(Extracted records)

--

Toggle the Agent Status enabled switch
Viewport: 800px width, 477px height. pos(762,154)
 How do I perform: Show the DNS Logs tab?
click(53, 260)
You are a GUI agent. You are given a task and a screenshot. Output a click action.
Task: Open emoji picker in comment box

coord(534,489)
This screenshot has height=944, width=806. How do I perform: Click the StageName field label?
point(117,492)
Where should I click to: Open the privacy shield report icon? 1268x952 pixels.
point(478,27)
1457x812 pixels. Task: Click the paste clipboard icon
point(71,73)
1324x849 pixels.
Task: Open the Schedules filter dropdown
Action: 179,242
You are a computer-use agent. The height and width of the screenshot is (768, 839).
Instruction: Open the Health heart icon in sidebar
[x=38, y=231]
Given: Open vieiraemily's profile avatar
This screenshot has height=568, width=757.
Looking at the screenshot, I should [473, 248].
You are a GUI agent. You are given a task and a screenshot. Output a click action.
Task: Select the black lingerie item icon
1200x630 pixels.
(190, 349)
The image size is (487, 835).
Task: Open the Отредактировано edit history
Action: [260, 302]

--

Aim of the exercise –
Locate each line in the data above that contains the string "This" and copy those lines. Case counts.

Exercise answer –
This screenshot has height=944, width=806. How do I perform: Click the StageName field label?
This screenshot has height=568, width=757.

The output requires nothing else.